The Biden campaign has had a hand in preparing from former South Bend Mayor Pete Buttigieg, whose unlikely rise to the top tier of primary contenders arguably began when he tore into Pence for the perceived hypocrisy of being a “cheerleader for the porn-star presidency.” Buttigieg has known fellow Hoosier Pence for years and his personal debate style—consistent and studied to the point of rigidity—closely mirrors Pence’s own.
One former top-level Buttigieg campaign staffer told The Daily Beast that his inclusion in the Biden-Harris debate prep indicates a potential revival of that line of attack, highlighting the contradiction between Pence’s Christian faith and the actions of the president he serves.
“It’s obviously not a centerpiece—hello, COVID—but pointing out that the vice president is a homophobic Waylon Smithers is clearly a winning line,” the former staffer said, in reference to a character on The Simpsons derided on the show as a lickspittle. “She should use it.”
“He doesn’t seem to have any qualms about defending what many of us would consider indefensible,” Buttigieg told Indianapolis Monthly ahead of the debate, “even if it flies in the face of his own professed values.”
Pence himself, though obviously lacking in the showman skills that helped elevate his boss to the Oval Office, is a polished speaker who spent his pre-Congress career as a talk radio host, and has none of the self-discipline problems that torched Trump’s appearance at last week’s debate.

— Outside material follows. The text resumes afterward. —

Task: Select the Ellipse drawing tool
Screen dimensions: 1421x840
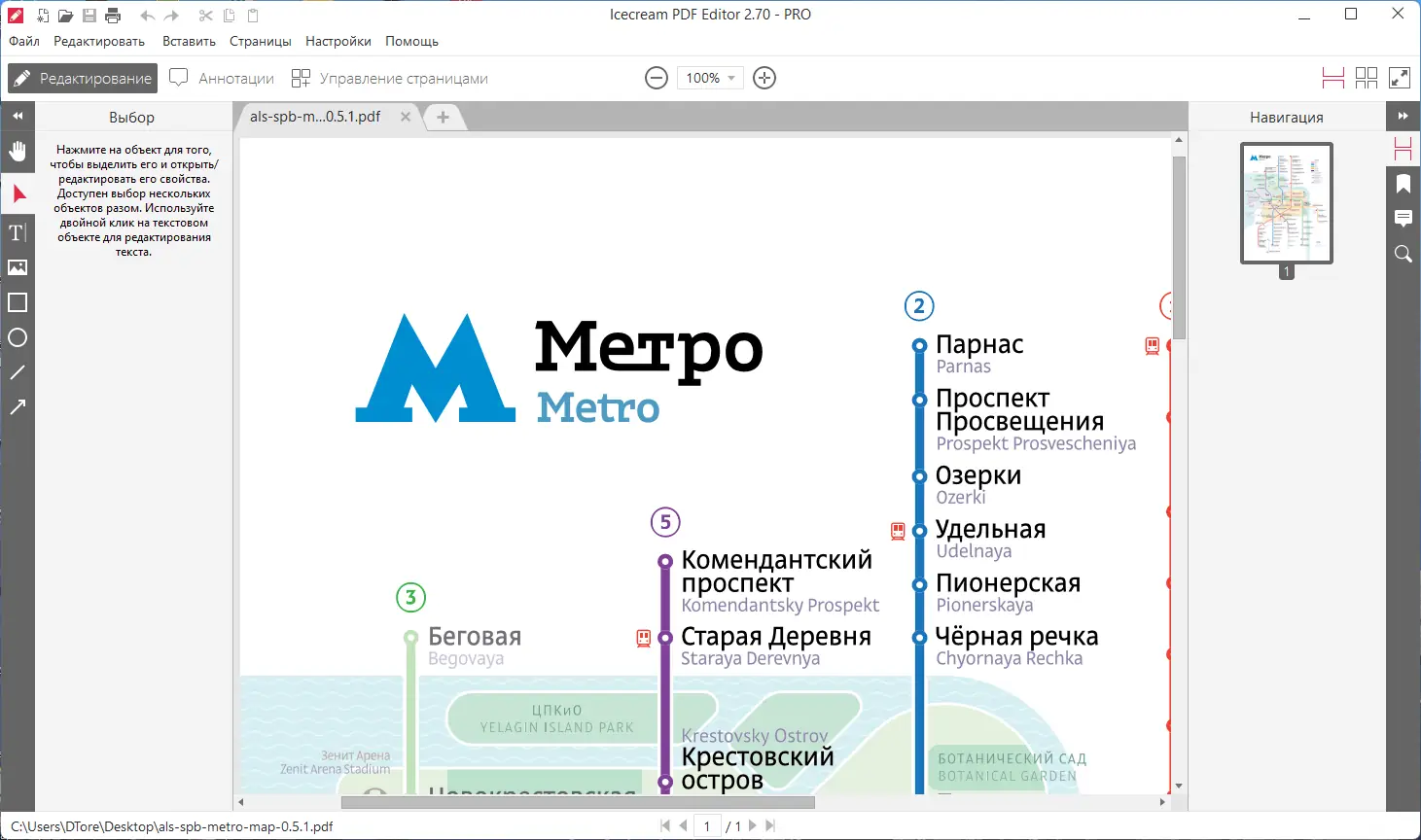Action: coord(18,337)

In his lone vice presidential debate with Sen. Tim Kaine (D-VA) in 2016, Pence was an effective straight man for the more dynamic Trump. He was an expert at refashioning some of Trump’s policies to fit the moment—he invented a Russian proverb to emphasize the ticket’s unwavering watch over Vladimir Putin’s Russia, despite Trump’s own fawning comments about the leader—and at calming anxious Christian conservatives that despite his running mate’s personal life, they walked the same path on morality.

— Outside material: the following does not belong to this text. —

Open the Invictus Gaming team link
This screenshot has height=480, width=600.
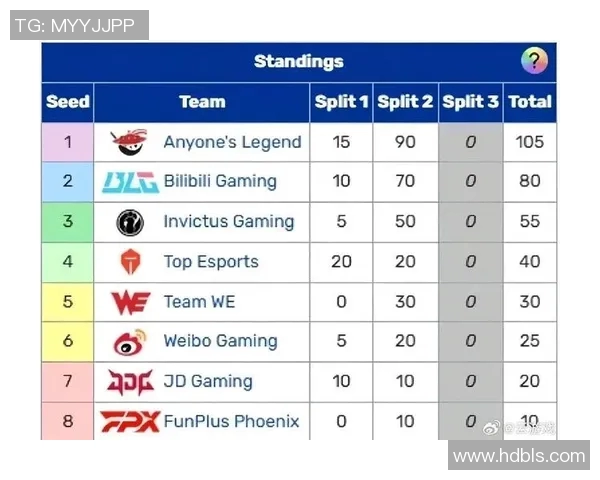click(x=228, y=222)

“I believe it with all my heart, and I couldn't be more proud to be standing with a pro-life candidate in Donald Trump,” said Pence at the time.
Pence’s mock debate stand-in for Harris, former Wisconsin Gov. Scott Walker, also played Kaine four years ago—which could indicate that Pence’s preparations are more about delivering a streamlined performance than trying to navigate his opponent’s mannerisms and prosecutorial background.
As one of the few reportedly uninfected members of the Trump administration’s upper echelons, Pence’s role will be even more important. He will have to, essentially, calm the anxious public about Trump’s cavalier attitude towards the virus, while emphasizing that not too long ago, Biden and Harris were on different sides of some major issues.
Undercutting that relationship could be the key to turning the night into a debate between the two people on the Democratic ticket, rather than between Harris and Pence.
“What Mike Pence will try to do is somehow subtly undercut Kamala,” Hillary Clinton said at a fundraiser with Harris last month. “She has to modulate her responses because we know there still is a double standard alive and well when it comes to women in politics.”